References under references/ are loaded on demand — only the one matching step, never all four.
1. Pre-flight
-
Resolve <id-or-slug> to .agents/levers/<id>-<slug>/:
- Pure integer → match the leading
<id>.
- String → match a slug fragment; on multi-match pick the lowest
<id> and note in chat.
- Missing → stop with a chat sentence naming the expected path. Recommend
/lever-status to list, or /lever-new <title> to create.
-
Read lever.yaml. Branch on step:
done or cancel (terminal) → stop with a chat sentence reporting the lever is finished/cancelled. Recommend /lever-status <id> for detail.
plan | do | check | act (with or without pause) → §2.
On re-entry with pause set, the procedure for step reads the latest user message and clears pause when the question/blocker resolves.
2. Run the chain
- Open
skills/lever/references/<step>.md and execute it end-to-end against this lever directory.
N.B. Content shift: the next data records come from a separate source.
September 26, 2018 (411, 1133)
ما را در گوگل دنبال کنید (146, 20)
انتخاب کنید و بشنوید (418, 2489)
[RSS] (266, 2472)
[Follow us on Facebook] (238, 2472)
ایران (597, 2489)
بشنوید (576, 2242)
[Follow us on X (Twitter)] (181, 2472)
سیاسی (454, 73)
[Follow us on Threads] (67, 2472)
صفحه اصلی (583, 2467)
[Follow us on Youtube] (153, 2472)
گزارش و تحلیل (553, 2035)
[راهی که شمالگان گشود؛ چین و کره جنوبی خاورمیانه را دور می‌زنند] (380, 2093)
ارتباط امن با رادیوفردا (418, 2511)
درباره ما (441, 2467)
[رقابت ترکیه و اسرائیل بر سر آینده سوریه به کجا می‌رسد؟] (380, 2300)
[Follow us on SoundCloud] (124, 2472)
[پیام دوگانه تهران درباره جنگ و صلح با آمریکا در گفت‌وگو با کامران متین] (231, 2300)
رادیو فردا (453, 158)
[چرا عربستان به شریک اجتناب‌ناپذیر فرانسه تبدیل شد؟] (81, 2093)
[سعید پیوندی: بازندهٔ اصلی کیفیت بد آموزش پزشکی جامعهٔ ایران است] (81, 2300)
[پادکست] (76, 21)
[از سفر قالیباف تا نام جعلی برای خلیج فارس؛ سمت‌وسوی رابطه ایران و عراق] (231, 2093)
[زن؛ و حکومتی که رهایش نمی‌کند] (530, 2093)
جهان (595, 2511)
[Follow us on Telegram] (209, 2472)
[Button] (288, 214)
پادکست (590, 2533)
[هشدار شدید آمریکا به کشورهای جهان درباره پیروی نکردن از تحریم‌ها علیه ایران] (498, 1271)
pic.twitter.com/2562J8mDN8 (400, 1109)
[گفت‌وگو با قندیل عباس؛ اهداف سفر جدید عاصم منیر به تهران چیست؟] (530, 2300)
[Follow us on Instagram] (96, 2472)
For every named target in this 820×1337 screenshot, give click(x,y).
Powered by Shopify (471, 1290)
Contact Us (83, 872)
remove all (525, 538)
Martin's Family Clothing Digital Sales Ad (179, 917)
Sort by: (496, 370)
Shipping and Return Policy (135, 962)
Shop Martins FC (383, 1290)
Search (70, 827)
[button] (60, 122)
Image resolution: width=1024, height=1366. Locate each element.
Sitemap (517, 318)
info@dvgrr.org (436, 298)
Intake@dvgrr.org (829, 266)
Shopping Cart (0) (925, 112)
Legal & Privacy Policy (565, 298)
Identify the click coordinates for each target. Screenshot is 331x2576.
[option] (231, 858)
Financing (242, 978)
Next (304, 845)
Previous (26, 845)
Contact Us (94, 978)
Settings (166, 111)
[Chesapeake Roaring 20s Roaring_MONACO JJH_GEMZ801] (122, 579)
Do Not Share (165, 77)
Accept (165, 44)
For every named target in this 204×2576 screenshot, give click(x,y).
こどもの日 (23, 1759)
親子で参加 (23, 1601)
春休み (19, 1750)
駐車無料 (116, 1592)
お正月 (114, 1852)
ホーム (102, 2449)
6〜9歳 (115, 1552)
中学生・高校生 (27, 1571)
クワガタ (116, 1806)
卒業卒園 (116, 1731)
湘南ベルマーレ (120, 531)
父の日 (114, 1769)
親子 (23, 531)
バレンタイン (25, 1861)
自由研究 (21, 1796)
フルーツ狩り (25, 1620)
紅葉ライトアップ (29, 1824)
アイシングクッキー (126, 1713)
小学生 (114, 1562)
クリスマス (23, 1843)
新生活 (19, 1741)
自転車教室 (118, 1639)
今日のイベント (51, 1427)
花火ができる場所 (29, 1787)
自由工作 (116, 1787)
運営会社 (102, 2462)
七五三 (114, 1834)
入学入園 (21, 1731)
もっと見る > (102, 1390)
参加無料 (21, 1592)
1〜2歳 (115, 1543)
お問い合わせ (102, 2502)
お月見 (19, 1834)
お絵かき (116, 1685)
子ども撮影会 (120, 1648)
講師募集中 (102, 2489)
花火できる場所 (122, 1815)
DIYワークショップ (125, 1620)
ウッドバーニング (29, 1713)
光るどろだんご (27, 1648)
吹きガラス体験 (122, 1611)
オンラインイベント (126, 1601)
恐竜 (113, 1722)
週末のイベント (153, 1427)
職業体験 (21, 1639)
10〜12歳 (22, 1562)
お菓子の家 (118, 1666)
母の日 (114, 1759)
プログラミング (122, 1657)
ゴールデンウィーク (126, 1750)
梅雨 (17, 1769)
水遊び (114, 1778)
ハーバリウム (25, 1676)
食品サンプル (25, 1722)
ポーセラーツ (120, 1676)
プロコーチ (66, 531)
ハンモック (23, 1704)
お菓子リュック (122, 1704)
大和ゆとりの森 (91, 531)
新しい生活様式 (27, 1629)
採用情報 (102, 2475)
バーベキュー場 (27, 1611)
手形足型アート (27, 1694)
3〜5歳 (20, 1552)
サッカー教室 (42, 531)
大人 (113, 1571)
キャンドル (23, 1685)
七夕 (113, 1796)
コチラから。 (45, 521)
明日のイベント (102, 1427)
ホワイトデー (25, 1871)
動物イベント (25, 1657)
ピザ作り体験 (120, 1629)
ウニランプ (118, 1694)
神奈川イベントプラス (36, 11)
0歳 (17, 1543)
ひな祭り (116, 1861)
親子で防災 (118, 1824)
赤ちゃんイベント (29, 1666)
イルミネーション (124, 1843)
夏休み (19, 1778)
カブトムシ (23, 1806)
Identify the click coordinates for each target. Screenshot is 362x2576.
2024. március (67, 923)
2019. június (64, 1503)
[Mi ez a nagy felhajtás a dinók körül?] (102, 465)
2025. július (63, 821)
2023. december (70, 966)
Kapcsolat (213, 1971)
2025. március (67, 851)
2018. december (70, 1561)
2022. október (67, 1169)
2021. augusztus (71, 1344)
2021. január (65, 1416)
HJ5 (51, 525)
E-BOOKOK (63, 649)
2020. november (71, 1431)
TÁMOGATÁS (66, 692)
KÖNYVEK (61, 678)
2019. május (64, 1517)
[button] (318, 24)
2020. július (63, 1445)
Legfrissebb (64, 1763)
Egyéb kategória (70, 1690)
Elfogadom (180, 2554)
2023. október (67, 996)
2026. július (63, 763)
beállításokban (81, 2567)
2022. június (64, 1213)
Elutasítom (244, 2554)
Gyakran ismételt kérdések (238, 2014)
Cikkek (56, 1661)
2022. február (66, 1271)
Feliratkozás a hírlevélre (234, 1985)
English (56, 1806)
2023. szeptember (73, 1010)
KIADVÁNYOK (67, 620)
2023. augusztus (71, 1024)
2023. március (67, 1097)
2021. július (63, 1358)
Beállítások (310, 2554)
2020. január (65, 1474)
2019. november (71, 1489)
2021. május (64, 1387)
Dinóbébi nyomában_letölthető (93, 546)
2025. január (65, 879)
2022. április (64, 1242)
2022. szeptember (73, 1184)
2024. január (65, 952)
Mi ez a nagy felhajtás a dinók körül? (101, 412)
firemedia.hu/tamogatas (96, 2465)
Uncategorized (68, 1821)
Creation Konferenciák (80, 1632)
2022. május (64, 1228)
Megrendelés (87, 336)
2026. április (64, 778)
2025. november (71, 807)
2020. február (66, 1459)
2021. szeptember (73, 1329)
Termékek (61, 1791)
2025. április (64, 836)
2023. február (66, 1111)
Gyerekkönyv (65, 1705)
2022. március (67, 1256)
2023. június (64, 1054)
The procedure reads its inputs, writes its LEVER.md section + TL;DR rewrite, updates owned lever.yaml fields, advances step (or sets pause), and bumps updated_at.
- After the step returns, decide whether to continue:
pause set → stop. Hand off via §3.
step ∈ {done, cancel} → stop (terminal). Hand off via §3.
step ∈ {plan, do, check, act} and no pause → re-read lever.yaml, loop §2.
Don't iterate without re-reading lever.yaml between turns — each step writes state the next must observe. The dispatcher doesn't interpret procedure output; the procedure's own §Hand off owns the chat-reply sentence. The dispatcher prepends one line naming the steps that ran (Ran: plan → do → check.).
3. Hand off
The procedure owns the final state write. Invariant: step advanced as expected (or stayed put on a within-step pause). If a procedure's lever.yaml write fails schema validation, surface the underlying error rather than mask it.
End the chat reply with one prepended line — Ran: <step1> → <step2> → ... — followed by the procedure's own closing sentence stating what happened, the current state, and the next command. No fixed line format.
Three categories of outcome:
- Advancing — chain ran one or more steps; next step is queued. If the auto-loop is still running, this won't be the final state surfaced. Closing names
/lever <id> as the next command.
- Paused — the procedure set
pause: ask or pause: blocked (plan or do only). The chat reply states the question (ask) or the blocker and how to fix it (blocked). Re-invoke /lever <id> after answering / fixing.
- Terminal —
step: done (lever finished; user reviews the diff and any staged act edits) or step: cancel (set via /lever-status <id> cancel [<reason>]).